GOAL OF THE EXERCISE - Please format the items from the start through the line containing "(668, 208).", inclusive, as a two-column CSV with columns named input and output. Give one row per item, each text in its own quoted field with line breaks replaced by spaces, and omit the pictures.

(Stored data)
★ ★ ★ ★

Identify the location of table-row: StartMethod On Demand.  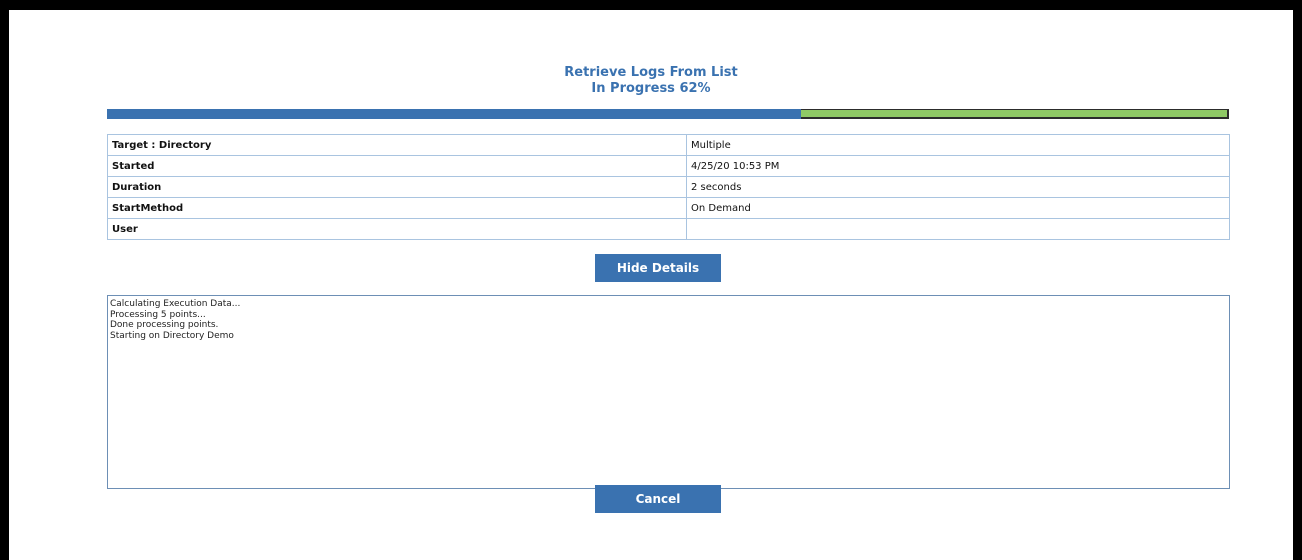
(668, 208).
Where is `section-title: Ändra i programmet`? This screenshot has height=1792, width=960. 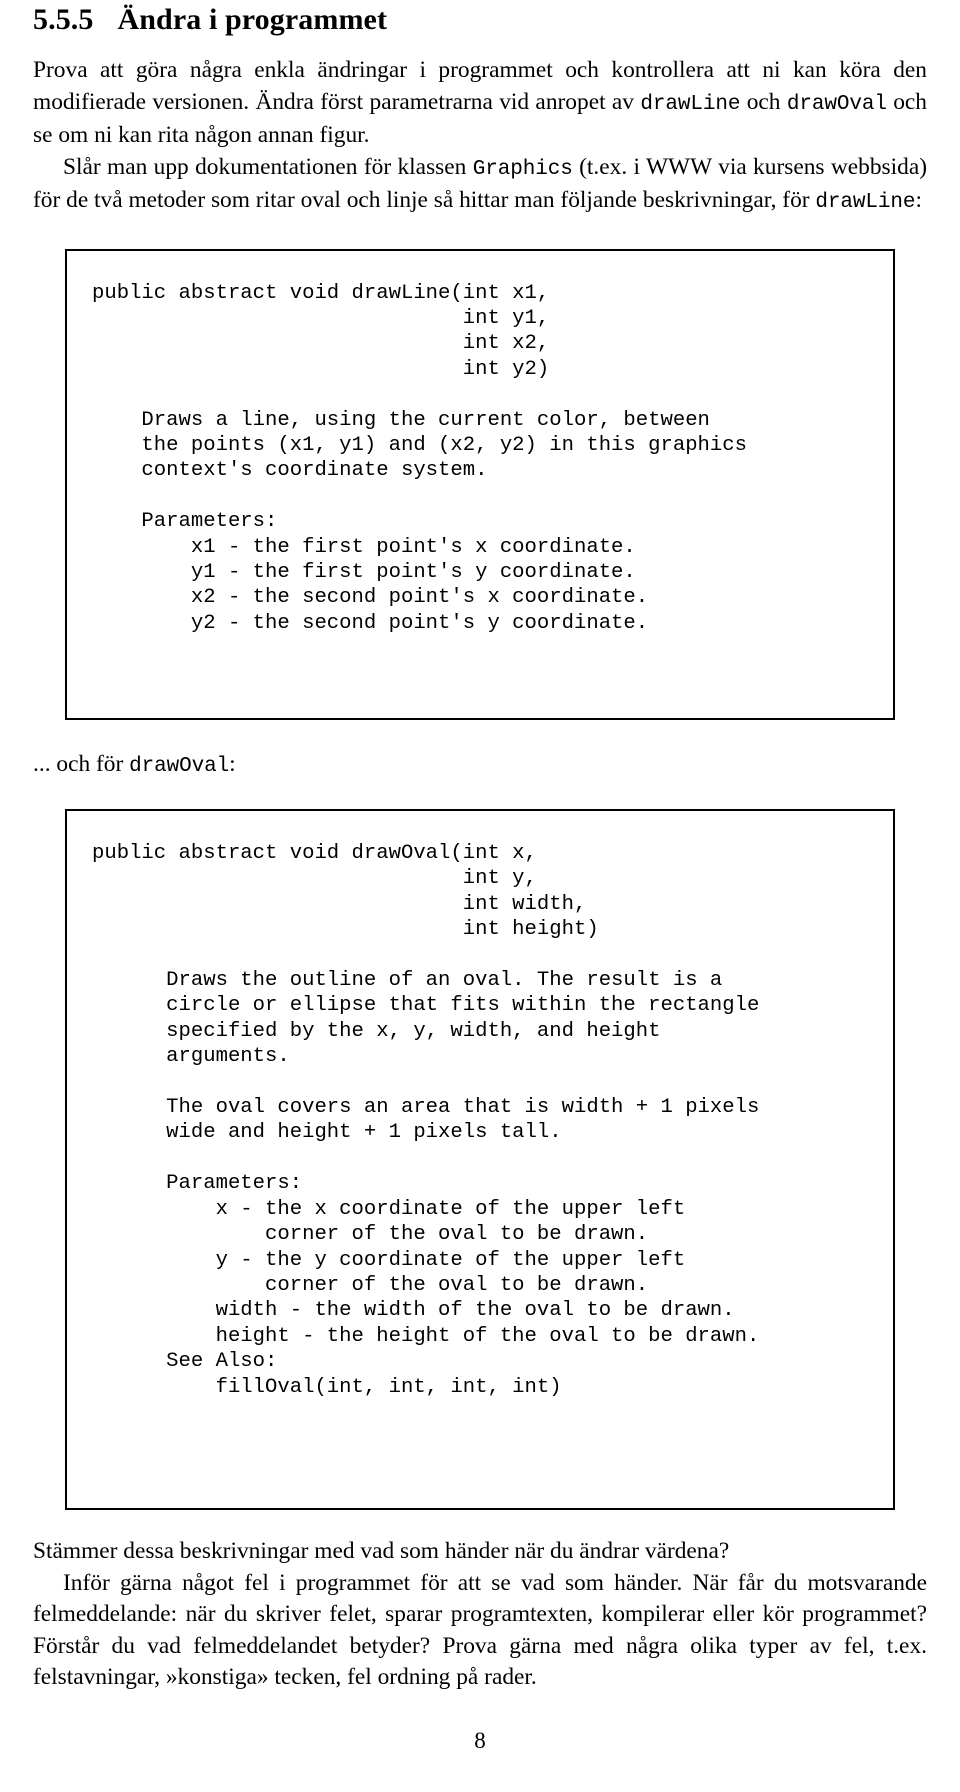 section-title: Ändra i programmet is located at coordinates (252, 20).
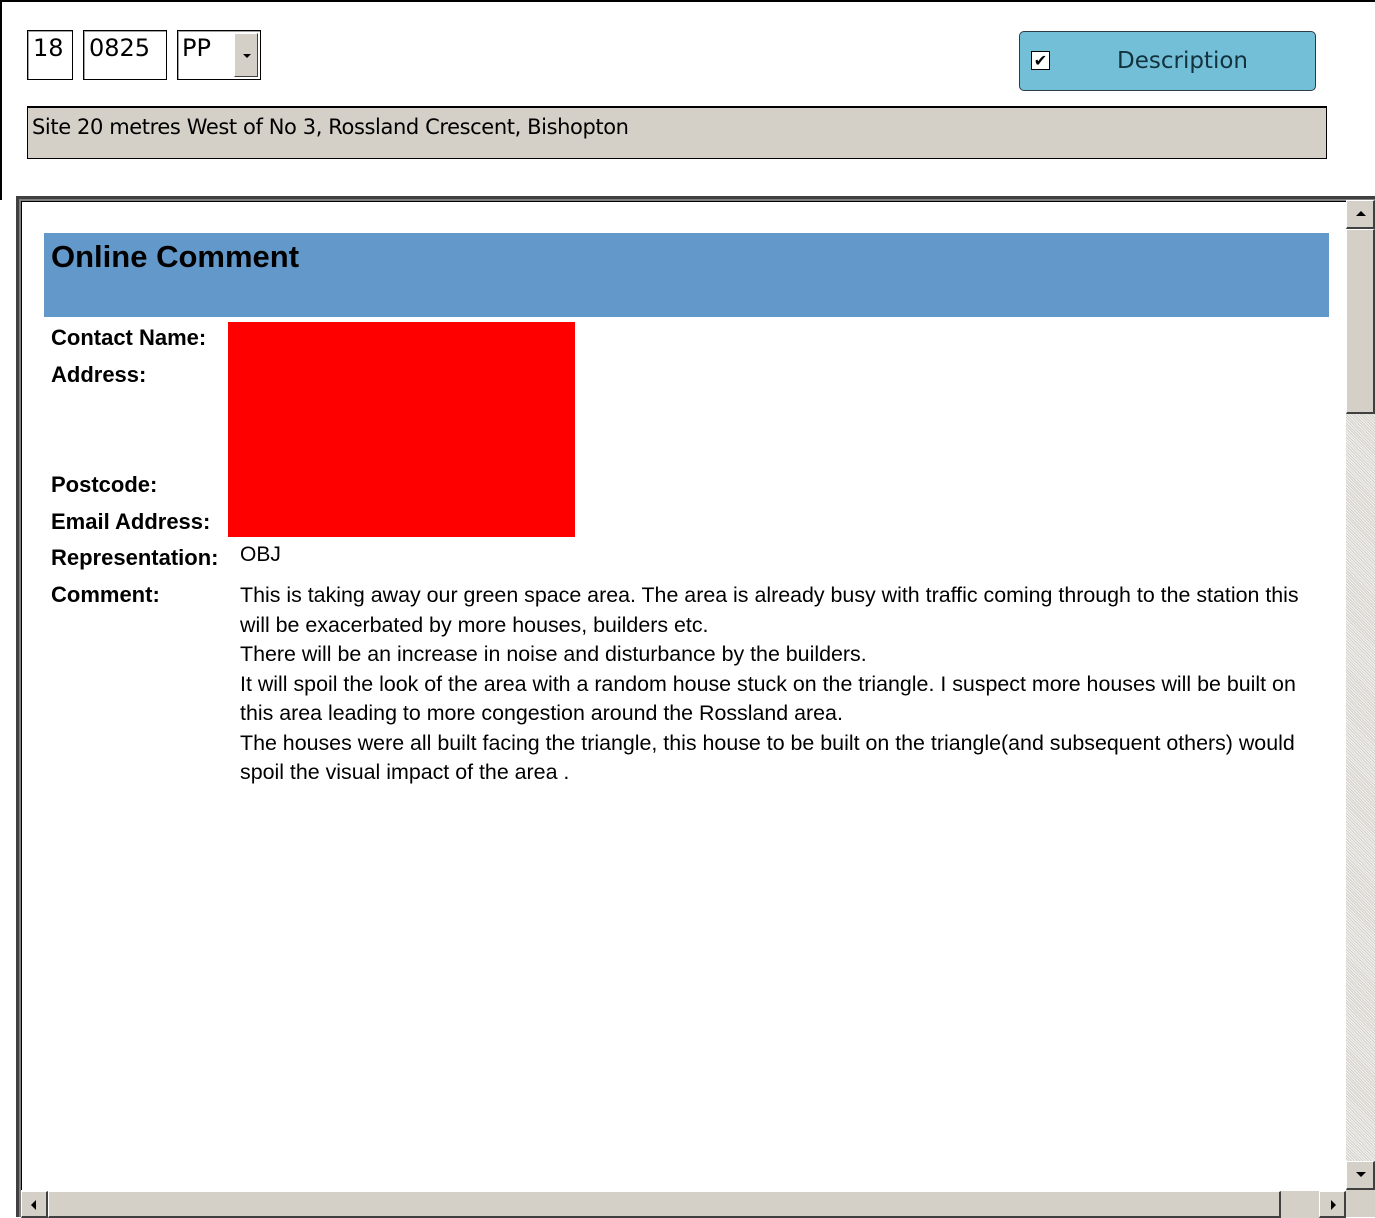 This screenshot has height=1218, width=1375. I want to click on description-button: ✔ Description, so click(1168, 61).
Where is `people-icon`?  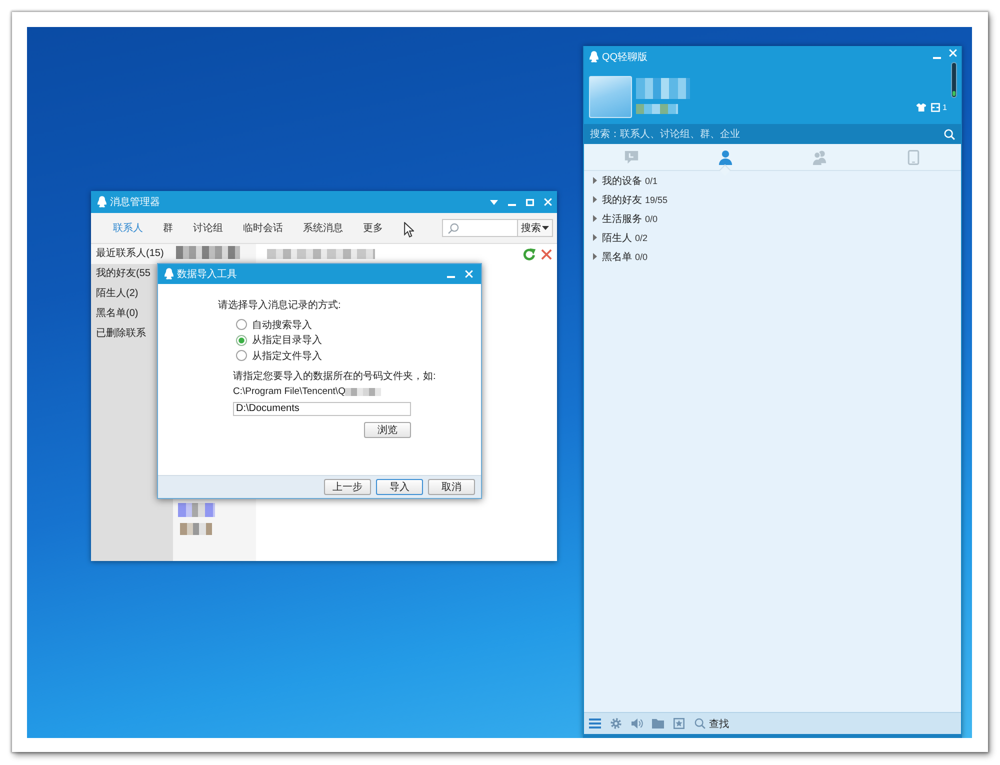 people-icon is located at coordinates (820, 157).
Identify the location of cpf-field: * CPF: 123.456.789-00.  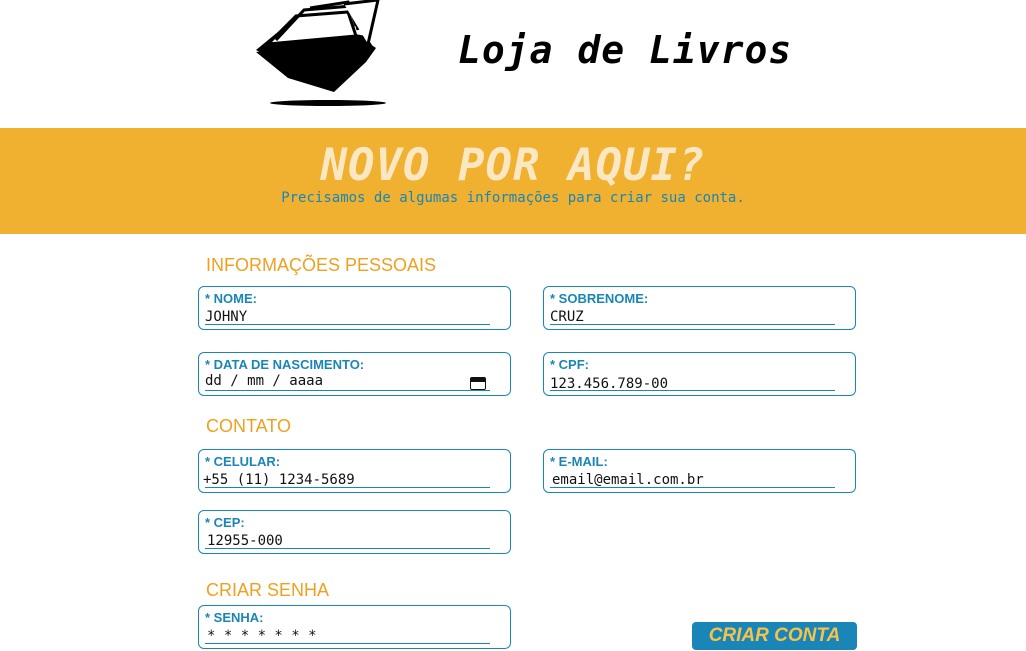
(700, 374).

★ ★ ★ ★

SOLVED PROBLEM -
input,output
"Identify the location of table-row: StartMethod On Demand.","(668, 208)."